As a part of The INKEY List's "TREAT" lineup encompassing a range of targeted serums and treatments, the Niacinamide Oil Control Serum is designed for oily, combination skin. The serum comes in a small, plastic bottle that feels a bit like a deluxe-sized sample. This is not a dealbreaker by any means given how affordable the product is but I do find that the bottle nozzle gets clogged over time if not wiped clean after use, which is quite annoying.
With 10% niacinamide and 1% multi-molecular hyaluronic acid, the serum has a lightweight, runny texture. It blends well with the other serums and applies nicely on its own with no pilling or patching. Niacinamide is one of my favorite ingredients as it really refines the skin and reduces sebum production so I definitely enjoy incorporating this serum into my everyday skincare routine.

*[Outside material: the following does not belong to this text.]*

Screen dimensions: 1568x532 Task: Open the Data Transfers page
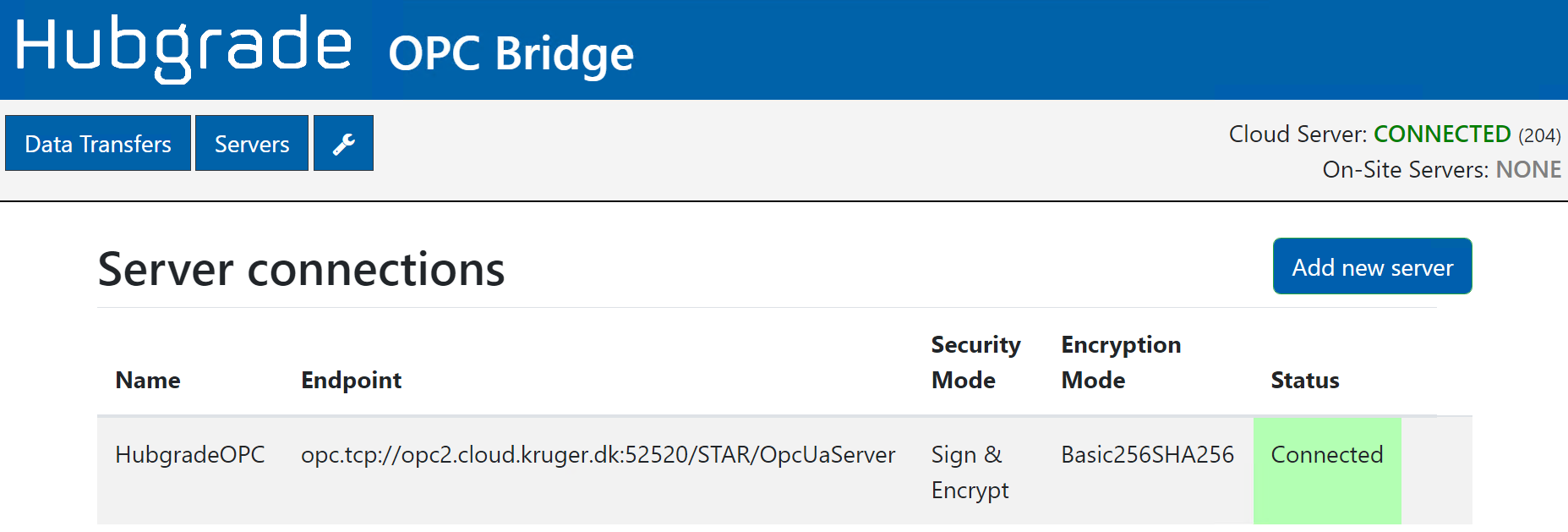tap(98, 144)
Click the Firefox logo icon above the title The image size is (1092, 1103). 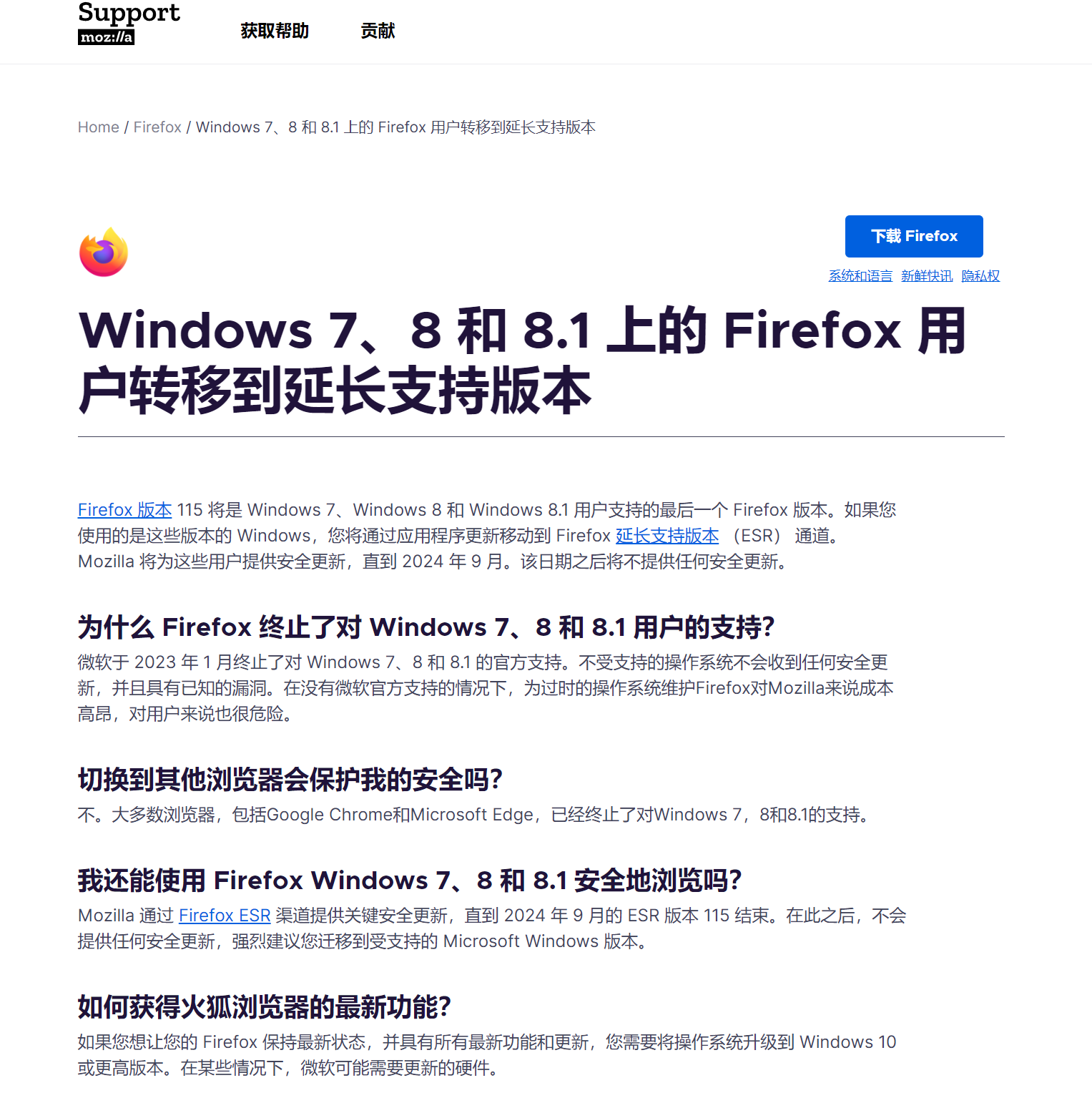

Ingredients: Water (Aqua), Niacinamide, Glycerin, Propanediol, Butylene Glycol, Squalane, Leuconostoc/Radish Root Ferment Filtrate, Hyaluronic Acid, Phenoxyethanol, Hydroxyethyl Acrylate/Sodium Acryloyldimethyl Taurate Copolymer, Hydroxyethylcellulose, Phospholipids, Xanthan Gum, Glycine Soja (Soybean) Extract, Allantoin, Disodium Edta, Polysorbate 60, Panthenol, Glycolipids, Glycine Soja (Soybean) Sterol, Disodium Phosphate, Citric Acid, Sodium Phosphate.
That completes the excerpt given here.